═════ EXCERPTED DATA
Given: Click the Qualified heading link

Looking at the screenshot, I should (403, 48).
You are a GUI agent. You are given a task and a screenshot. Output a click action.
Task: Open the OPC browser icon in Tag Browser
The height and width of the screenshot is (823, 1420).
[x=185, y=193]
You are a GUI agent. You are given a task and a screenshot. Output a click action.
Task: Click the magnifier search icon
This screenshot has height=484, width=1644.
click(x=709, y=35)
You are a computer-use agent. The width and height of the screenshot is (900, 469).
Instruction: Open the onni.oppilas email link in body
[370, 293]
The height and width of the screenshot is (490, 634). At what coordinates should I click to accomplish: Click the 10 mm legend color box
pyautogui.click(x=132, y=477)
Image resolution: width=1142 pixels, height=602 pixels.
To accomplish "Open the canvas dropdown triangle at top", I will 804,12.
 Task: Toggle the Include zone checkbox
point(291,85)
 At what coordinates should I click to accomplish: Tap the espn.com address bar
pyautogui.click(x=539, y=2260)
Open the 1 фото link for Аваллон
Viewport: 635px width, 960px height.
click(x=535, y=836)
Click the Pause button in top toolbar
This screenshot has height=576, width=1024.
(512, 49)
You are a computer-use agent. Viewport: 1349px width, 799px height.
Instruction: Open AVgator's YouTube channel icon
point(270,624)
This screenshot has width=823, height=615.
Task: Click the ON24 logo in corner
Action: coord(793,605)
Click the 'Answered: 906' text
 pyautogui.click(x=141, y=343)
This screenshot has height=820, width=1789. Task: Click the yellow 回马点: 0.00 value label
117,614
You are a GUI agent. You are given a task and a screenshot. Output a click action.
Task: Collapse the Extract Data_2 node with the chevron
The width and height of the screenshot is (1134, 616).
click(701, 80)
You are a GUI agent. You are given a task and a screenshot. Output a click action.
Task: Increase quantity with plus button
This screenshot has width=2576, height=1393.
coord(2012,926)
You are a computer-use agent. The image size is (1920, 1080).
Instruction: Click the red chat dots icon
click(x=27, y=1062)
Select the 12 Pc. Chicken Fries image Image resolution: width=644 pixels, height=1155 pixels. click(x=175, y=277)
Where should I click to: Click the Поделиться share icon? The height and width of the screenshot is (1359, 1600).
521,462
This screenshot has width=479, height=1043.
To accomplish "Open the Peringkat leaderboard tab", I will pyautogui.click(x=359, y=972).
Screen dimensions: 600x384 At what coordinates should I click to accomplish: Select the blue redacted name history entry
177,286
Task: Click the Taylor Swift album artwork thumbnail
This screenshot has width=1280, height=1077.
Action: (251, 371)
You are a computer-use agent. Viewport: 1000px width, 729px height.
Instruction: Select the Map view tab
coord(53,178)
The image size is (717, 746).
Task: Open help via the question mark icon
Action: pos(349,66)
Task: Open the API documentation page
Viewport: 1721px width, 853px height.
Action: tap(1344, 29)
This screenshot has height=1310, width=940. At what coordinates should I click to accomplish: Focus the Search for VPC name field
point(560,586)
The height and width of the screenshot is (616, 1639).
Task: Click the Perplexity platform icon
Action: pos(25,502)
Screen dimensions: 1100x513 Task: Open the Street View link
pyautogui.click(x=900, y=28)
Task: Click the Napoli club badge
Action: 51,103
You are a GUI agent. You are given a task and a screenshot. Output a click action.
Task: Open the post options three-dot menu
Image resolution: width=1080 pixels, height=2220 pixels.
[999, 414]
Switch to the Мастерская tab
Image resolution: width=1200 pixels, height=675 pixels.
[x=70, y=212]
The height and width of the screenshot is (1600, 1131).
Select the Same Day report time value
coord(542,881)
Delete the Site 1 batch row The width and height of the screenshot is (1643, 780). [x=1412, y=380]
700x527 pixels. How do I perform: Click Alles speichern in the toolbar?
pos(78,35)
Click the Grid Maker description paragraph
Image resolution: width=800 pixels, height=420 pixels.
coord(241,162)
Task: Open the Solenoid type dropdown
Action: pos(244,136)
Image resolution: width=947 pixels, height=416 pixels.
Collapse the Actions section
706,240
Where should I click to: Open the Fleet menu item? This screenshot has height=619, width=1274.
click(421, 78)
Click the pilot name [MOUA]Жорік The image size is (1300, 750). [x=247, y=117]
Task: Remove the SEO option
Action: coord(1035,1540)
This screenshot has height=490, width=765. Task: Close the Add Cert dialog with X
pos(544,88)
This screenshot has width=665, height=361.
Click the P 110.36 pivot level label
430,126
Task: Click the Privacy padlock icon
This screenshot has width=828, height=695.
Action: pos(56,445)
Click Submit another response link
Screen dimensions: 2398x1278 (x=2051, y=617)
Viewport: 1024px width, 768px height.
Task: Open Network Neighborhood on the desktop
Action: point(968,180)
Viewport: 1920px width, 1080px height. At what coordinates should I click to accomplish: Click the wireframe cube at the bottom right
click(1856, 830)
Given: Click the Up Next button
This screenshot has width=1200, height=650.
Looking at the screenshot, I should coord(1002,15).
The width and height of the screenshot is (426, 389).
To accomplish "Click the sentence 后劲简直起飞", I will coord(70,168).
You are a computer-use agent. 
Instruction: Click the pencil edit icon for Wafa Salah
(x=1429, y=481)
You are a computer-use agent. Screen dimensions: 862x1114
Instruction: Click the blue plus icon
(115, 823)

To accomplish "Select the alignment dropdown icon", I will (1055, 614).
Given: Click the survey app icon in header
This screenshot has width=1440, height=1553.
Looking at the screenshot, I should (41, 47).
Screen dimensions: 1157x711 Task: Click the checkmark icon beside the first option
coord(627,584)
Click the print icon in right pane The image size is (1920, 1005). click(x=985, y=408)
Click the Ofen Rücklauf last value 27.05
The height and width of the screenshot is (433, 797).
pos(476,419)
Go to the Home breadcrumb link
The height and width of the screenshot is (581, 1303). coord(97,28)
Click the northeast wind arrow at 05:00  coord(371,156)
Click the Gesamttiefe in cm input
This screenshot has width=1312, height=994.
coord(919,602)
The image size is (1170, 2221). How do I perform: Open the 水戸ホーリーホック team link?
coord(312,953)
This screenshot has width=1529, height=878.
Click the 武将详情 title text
══════════
__PROBLEM DETAILS__.
For the material above, reproduce exactly the lines from the line with "This screenshot has height=820, width=1789." to the line with "This screenshot has width=479, height=1043.", inclusive, and exclude all others.

__RESULT__.
This screenshot has height=820, width=1789. Task: Click the yellow 回马点: 0.00 value label
117,614
You are a GUI agent. You are given a task and a screenshot. Output a click action.
Task: Collapse the Extract Data_2 node with the chevron
The width and height of the screenshot is (1134, 616).
click(701, 80)
You are a GUI agent. You are given a task and a screenshot. Output a click action.
Task: Increase quantity with plus button
This screenshot has width=2576, height=1393.
coord(2012,926)
You are a computer-use agent. The image size is (1920, 1080).
Instruction: Click the red chat dots icon
click(x=27, y=1062)
Select the 12 Pc. Chicken Fries image Image resolution: width=644 pixels, height=1155 pixels. click(x=175, y=277)
Where should I click to: Click the Поделиться share icon? The height and width of the screenshot is (1359, 1600).
521,462
This screenshot has width=479, height=1043.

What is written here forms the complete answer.